As technology pulls medical innovation into the 21st century, the burnish may be wearing off randomized, controlled trials (RCTs), the FDA's longtime gold standard for developing new therapies.

The Bipartisan Policy Center (BPC) is among the latest urging the FDA to look past the glitter of RCTs. Rather than relying on them to confirm safety and efficacy, the agency should consider the use of "pragmatic randomized studies" of broader populations under more typical settings in addition to RCTs for the review of drugs, devices and diagnostics, the think tank said in a recent report on advancing medical innovation.

The group's recommendations come as the Senate Health, Education, Labor and Pensions Committee continues to form a narrower, more "practical" response to the sweeping 21st Century Cures Act passed last month by the House.

The BPC report boasts some names with clout in Washington, including former physician and one-time Sen. Bill Frist, as well as Mark McClellan, a senior fellow at the Brookings Institution whose resume includes time at the FDA commissioner's office and as the administrator of the Centers for Medicare & Medicaid Services. (See BioWorld Today, April 29, 2015, and July 13, 2015.)

The proposed modernization of the standard phase III RCT would entail public- and private-sector investment in a national virtual clinical trial infrastructure. The report also recommends developing a program for evaluating and prioritizing the use of real-world evidence for post-approval studies and studies of new indications for existing drugs and devices. The program should include a framework for "improved clinical trials," it said.

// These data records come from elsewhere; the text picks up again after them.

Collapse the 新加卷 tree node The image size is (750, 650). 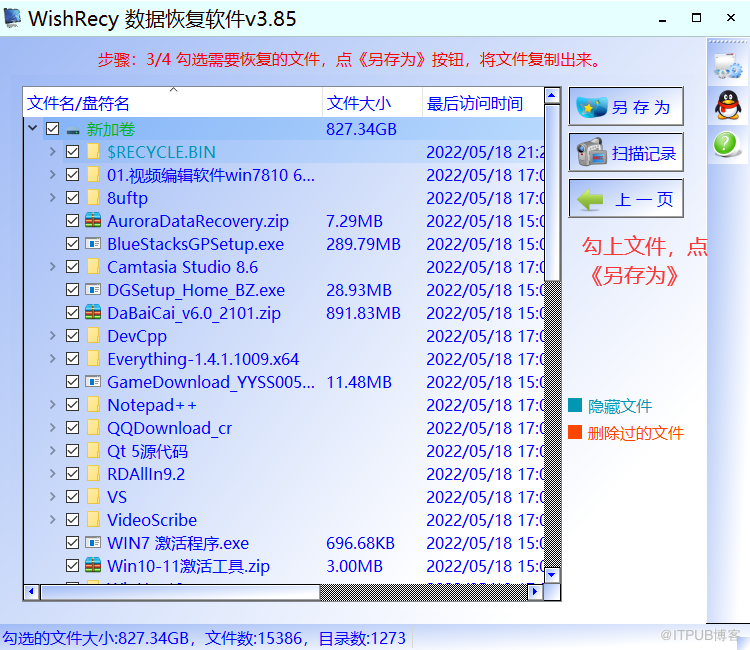[x=33, y=128]
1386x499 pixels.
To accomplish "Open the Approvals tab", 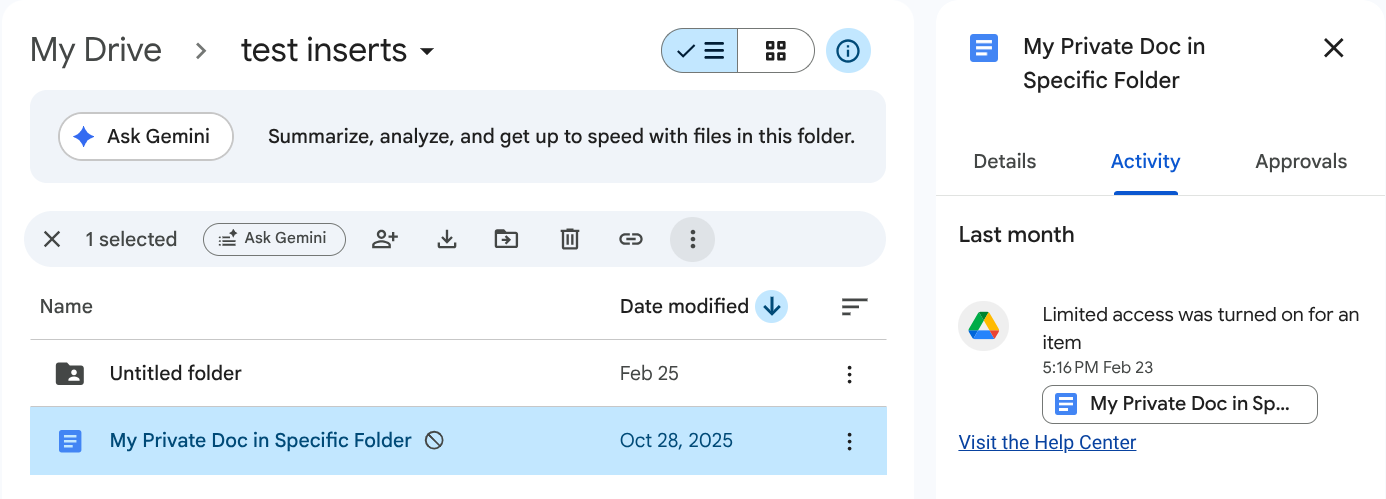I will click(x=1300, y=162).
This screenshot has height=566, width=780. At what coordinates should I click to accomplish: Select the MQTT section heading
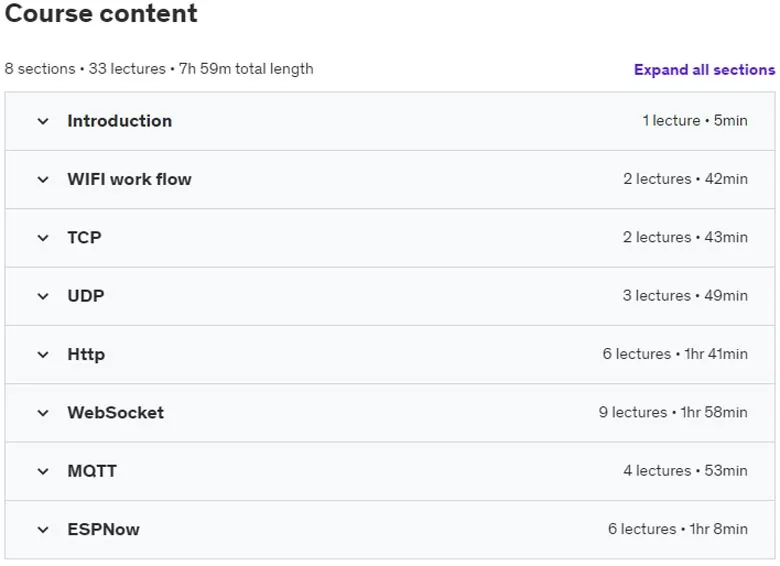(x=92, y=471)
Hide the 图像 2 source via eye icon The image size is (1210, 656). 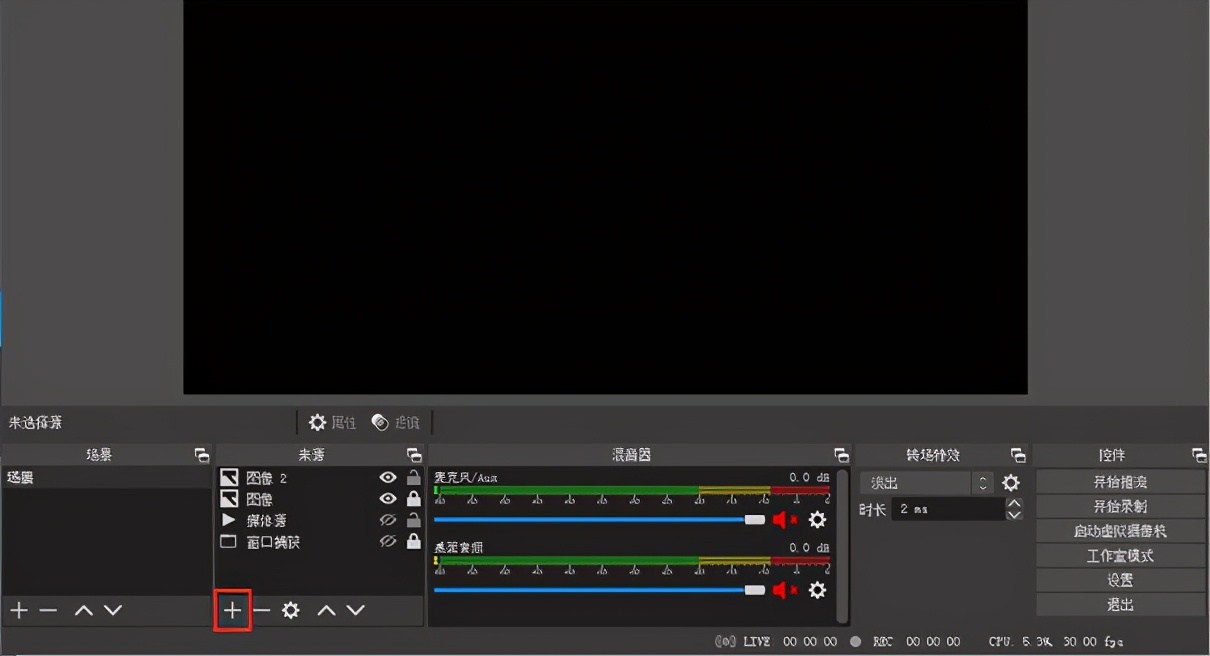coord(388,478)
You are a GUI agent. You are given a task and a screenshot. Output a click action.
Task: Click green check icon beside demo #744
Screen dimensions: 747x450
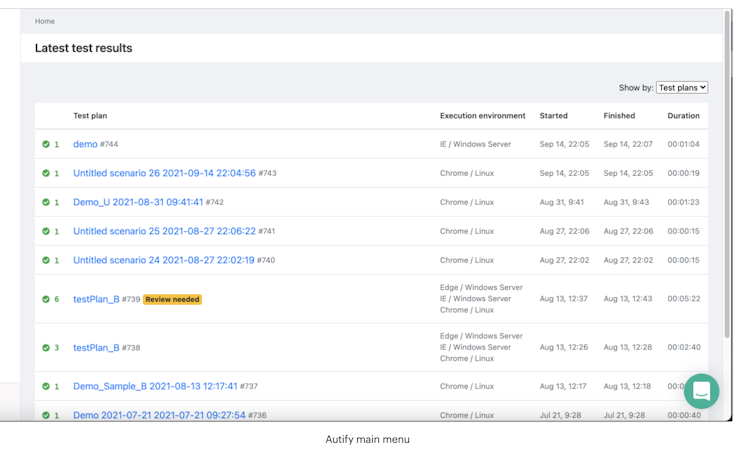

The BPC is not the only one challenging the value of RCTs as the sole standard for developing new therapies. Members of FDA advisory committees, especially those who are practicing physicians, are increasingly calling for more real-world data in drug development, noting that RCTs often test products in populations that are not representative of the patients who would get the approved drugs.

The FDA itself seems to be questioning its devotion to the RCT standard. Speaking last week at an FDA/Brookings Institution conference on improving productivity in drug R&D and reducing late-stage failures by advancing early learning, Janet Woodcock, head of the agency's drug center, acknowledged the limitations of RCTs.

Although they're the "triumph of clinical medicine," such trials can only test a single hypothesis, she said. As a result, a vast amount of information from each patient is lost, and that loss could doom a trial. (See BioWorld Today, July 29, 2015.)

The greatest barrier to moving drug development forward, Woodcock said, is the tension that exists between the empirical tradition of RCTs and a mechanistic, scientific approach that seeks to understand the mechanism of action of the disease, the drug and the patient.

BEYOND THE GILDED EDGE

Looking beyond the gilded edge of RCTs is just one of the recommendations the BPC makes in its report on modernizing the development of new treatments. Citing the need for improvements in regulatory clarity and an increased investment in R&D, the report noted that an aggregate investment of $1 billion generated nearly 100 new molecular entities in the 1950s. But today, about $2 billion is needed to develop a single new drug.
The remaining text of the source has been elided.